Do you realize what you just did? You quote the 50% genetics argument and conclude that it is all genetics. Several of the links presented do this same thing--take this 50% number and conclude that it is either all genetics or all upbringing. Fascinating! I guess these all researchers bring their own personal perspective to the facts.
posted by eye of newt at 11:40 AM on October 27, 2007


eye of newt: The point is that no parental influence on the 'classic' personality traits can be measured for the 50% of the variance that isn't genetic. The presumption is that it's peer group together with wider soceital influences that make up the other 50%.
posted by pharm at 12:46 PM on October 27, 2007


Omie, I think you underestimate the intelligence of the average lay reader.
posted by AceRock at 1:09 PM on October 27, 2007


It is a bit strange that Harris, on one hand, says that how you raise your child does not matter at all, but on the other hand, says (in "The Nurture Assumption") that homeschooling is very dangerous because you may end up producing misfits, poorly suited for the world in which they will eventually have to live (conveniently not mentioning ANY research at all - apparently she only cites research if it is available to support her claims). If it doesn't matter what we do as parents, why would it matter whether we homeschool them?
posted by davar at 3:16 PM on October 27, 2007


You quote the 50% genetics argument and conclude that it is all genetics.

Sorry, I was unclear: I meant that Harris's claim was that genetics was greater than any other influence (i.e. any other influence would account for less than 50%), not that Harris was claiming genetics accounted for 100%.

davar: If it doesn't matter what we do as parents, why would it matter whether we homeschool them?

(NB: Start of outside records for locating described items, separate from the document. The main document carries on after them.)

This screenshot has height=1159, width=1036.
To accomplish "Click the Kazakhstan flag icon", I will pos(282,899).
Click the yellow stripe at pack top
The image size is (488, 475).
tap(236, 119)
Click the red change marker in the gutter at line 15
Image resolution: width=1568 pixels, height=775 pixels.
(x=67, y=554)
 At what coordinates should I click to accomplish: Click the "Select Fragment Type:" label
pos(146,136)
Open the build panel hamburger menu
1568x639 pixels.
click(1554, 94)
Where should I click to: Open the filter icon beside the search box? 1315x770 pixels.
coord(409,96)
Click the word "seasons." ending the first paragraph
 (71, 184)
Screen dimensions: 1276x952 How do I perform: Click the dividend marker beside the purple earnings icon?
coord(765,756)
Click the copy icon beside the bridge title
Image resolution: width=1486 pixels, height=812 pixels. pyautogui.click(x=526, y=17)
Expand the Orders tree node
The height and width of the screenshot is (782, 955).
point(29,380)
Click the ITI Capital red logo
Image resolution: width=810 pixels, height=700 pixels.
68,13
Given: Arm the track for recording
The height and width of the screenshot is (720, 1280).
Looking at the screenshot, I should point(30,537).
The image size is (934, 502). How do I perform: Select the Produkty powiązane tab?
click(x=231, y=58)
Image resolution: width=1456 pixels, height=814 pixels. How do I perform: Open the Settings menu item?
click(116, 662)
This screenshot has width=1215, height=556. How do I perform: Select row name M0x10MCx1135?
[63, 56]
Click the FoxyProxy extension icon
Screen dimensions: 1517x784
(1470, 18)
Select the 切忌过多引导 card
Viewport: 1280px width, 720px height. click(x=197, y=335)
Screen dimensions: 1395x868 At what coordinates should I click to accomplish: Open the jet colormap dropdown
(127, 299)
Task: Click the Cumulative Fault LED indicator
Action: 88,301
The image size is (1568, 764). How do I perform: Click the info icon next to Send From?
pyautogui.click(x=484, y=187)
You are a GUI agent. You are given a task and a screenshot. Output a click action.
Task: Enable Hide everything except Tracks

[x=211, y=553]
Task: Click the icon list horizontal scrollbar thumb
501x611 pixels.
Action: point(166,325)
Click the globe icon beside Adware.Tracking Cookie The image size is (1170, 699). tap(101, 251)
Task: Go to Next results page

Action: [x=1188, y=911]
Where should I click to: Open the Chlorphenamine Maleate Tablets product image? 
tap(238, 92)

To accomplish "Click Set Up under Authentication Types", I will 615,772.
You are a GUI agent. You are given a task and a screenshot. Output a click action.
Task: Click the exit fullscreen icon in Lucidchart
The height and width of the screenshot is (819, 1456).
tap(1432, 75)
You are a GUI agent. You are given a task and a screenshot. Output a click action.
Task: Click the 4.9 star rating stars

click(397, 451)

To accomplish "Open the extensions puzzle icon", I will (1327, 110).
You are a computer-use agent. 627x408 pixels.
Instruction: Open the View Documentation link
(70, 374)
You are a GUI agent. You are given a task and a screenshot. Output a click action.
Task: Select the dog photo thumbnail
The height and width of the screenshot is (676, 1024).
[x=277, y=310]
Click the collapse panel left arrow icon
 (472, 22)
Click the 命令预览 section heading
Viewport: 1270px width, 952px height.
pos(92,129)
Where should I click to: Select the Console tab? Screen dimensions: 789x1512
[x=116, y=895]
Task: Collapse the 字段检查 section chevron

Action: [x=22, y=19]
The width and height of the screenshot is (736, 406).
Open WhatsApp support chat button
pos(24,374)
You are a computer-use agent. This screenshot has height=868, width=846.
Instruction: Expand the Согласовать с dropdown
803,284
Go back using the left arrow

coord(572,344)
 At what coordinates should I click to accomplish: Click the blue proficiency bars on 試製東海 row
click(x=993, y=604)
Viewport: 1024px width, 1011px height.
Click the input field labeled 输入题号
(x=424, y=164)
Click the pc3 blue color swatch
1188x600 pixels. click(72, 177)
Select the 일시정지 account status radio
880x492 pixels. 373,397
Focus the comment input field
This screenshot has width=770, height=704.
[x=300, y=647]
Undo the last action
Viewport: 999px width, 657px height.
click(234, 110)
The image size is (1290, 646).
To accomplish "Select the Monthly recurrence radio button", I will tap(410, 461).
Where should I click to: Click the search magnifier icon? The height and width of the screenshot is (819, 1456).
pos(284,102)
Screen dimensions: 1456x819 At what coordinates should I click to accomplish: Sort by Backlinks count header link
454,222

Because it affects their peer group. That's one obvious way in which parents can influence their children's development: by taking actions which determine their peer group.
posted by russilwvong at 5:37 PM on October 27, 2007


Because it affects their peer group. That's one obvious way in which parents can influence their children's development: by taking actions which determine their peer group.
I understand. But still. It means that in the end Ms Harris is just another parenting book author who tells parents what to do and not to do, the exact thing she says is unneccessary, if I understand correctly.

I also think it is disingenious if you constantly emphasize that your theories are so much proofed in science, but you only cherrypick those studies that are favorable to your thesis.